Segundo a Polícia Militar, a utilização de compartimentos ocultos em veículos de passeio tem sido prática recorrente para burlar a fiscalização. Os agentes informaram que, neste caso, a adaptação realizada no espaço do pneu reserva chamava a atenção por apresentar soldas e encaixes fora do padrão de fábrica, o que motivou uma inspeção mais minuciosa.

A corporação também informou que reforçará o trabalho de inteligência e de barreiras móveis em trechos estratégicos das rodovias estaduais, sobretudo aqueles próximos a unidades de fronteira. A expectativa é coibir novos carregamentos de medicamentos irregulares, eletrônicos e outros produtos contrabandeados.

Enquanto o inquérito prossegue, os medicamentos ficarão depositados em local adequado sob guarda da Polícia Federal até decisão judicial sobre destinação ou destruição.
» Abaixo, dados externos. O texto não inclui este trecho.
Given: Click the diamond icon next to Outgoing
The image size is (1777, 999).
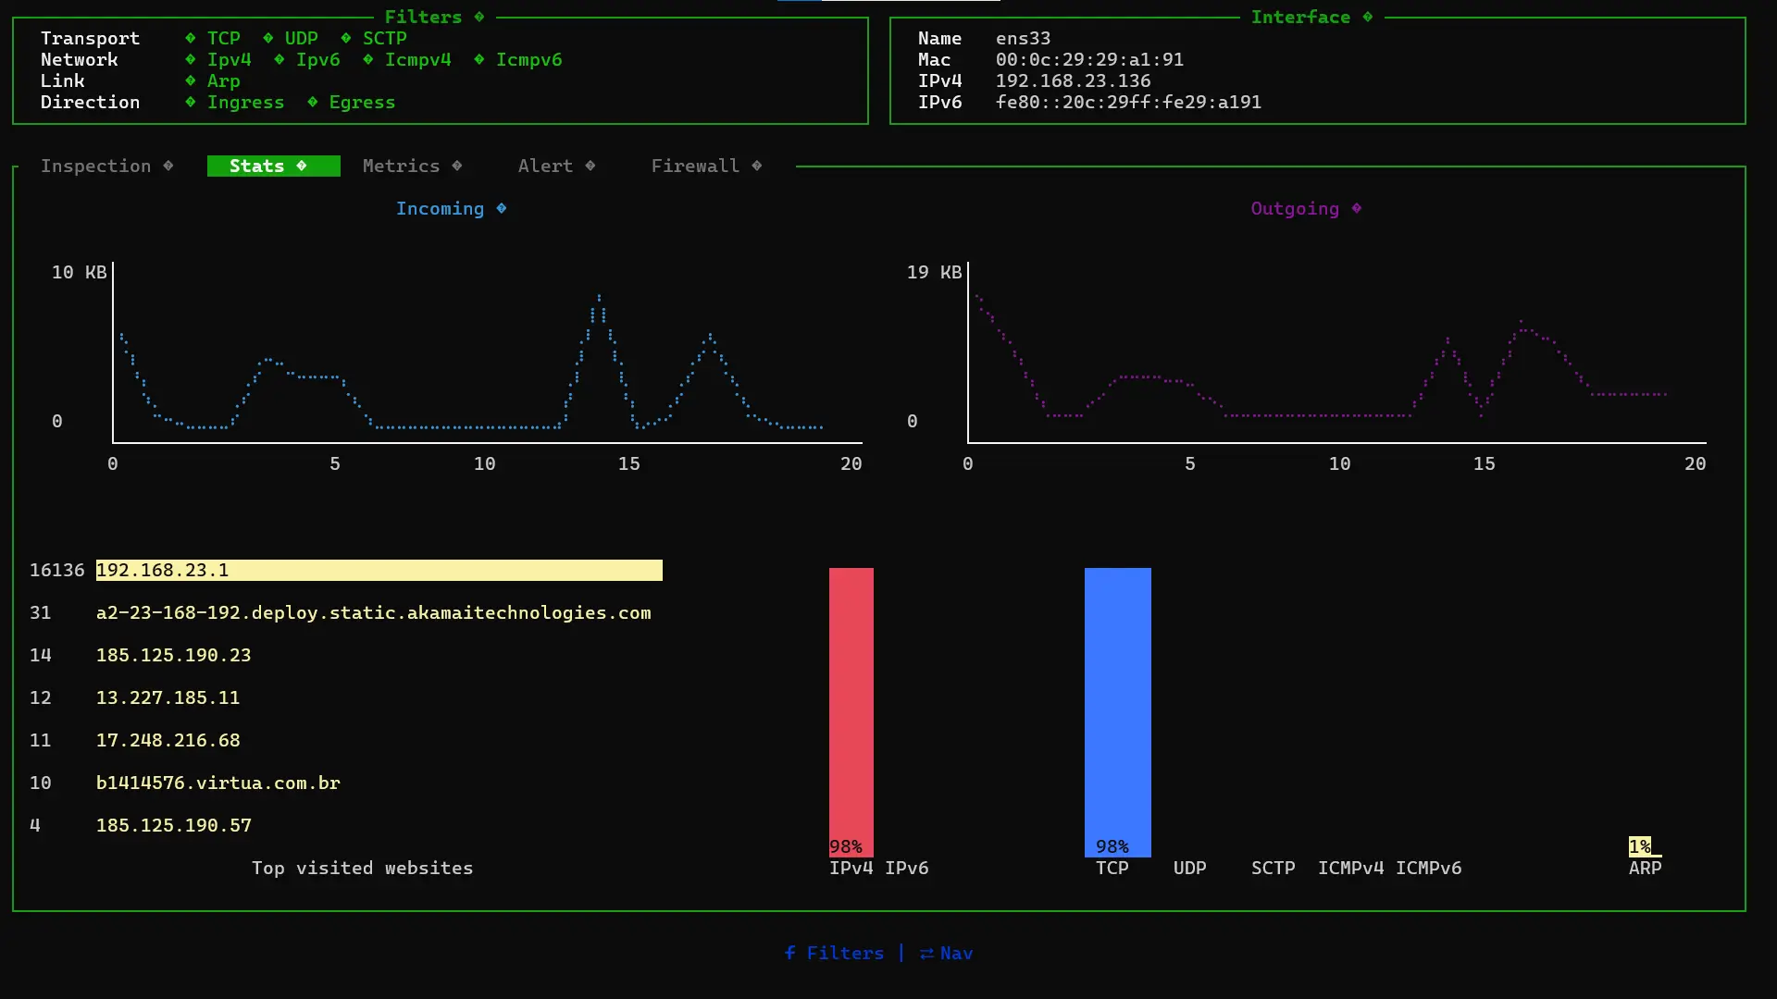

O aspirador robô e o veículo permanecerão apreendidos como parte das provas e para eventual perdimento em favor da União, conforme prevê a legislação.

O caso reforça a atenção das autoridades à entrada clandestina de substâncias de uso restrito no País e destaca a importância de ações integradas entre forças policiais estaduais e federais para enfrentar o contrabando na faixa de fronteira de Mato Grosso do Sul.